What to produce: Take the material below and extract the lines from the one with "Instruction: Collapse the My account section" through the one with "Image resolution: width=607", word for word, without pictures.

Available data:
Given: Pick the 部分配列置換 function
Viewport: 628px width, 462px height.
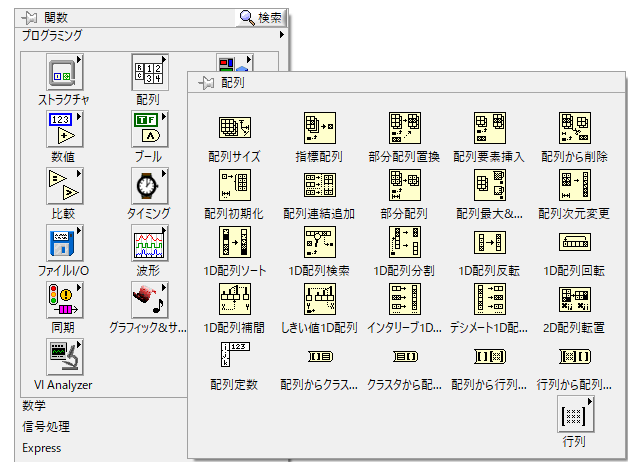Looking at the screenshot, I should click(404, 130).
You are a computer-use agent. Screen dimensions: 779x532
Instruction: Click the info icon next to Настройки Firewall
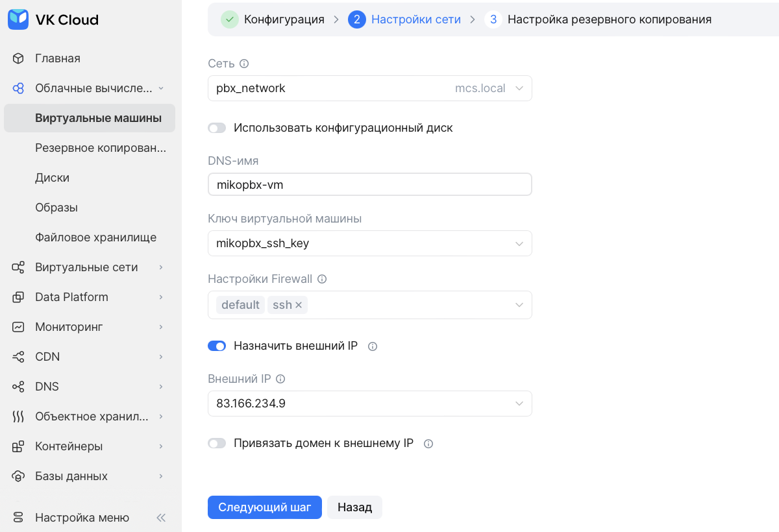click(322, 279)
--
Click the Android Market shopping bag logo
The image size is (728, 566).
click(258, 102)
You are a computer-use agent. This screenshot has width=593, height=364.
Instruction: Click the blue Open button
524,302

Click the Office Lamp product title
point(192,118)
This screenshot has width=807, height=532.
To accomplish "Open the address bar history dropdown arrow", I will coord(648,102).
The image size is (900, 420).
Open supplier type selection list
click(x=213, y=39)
--
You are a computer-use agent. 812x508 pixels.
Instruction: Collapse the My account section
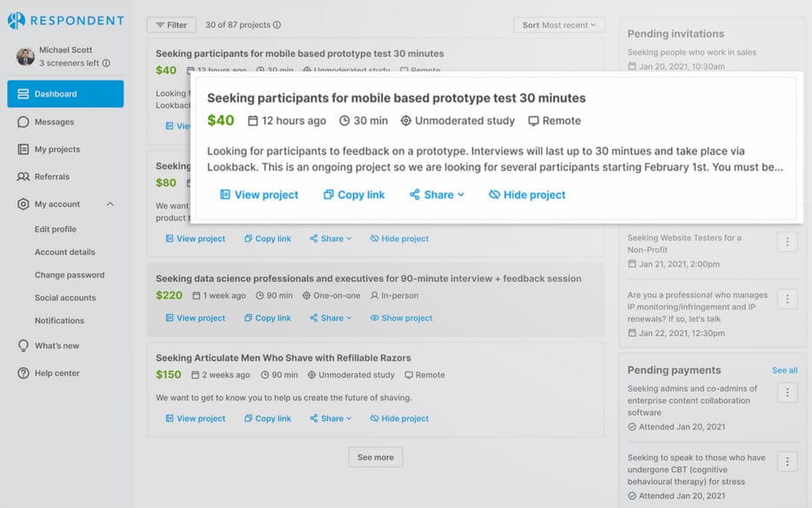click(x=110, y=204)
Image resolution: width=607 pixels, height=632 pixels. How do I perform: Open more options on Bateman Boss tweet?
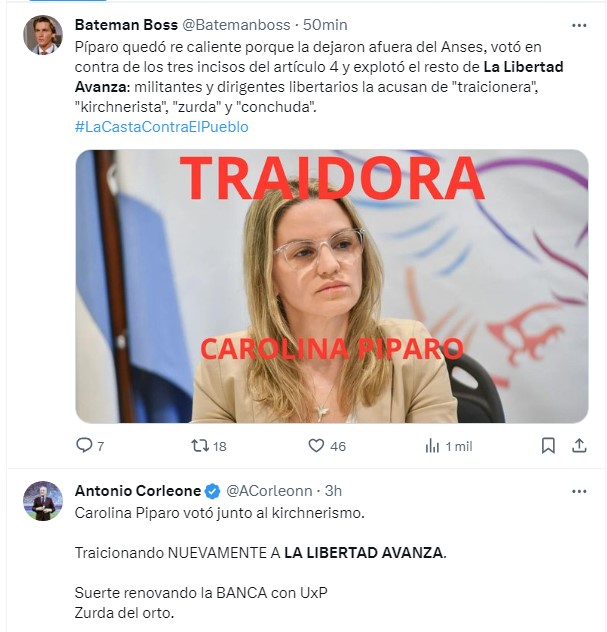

Task response:
Instruction: Collapse the My account section
click(x=110, y=204)
Image resolution: width=607 pixels, height=632 pixels. How do I perform: Open more options on Bateman Boss tweet?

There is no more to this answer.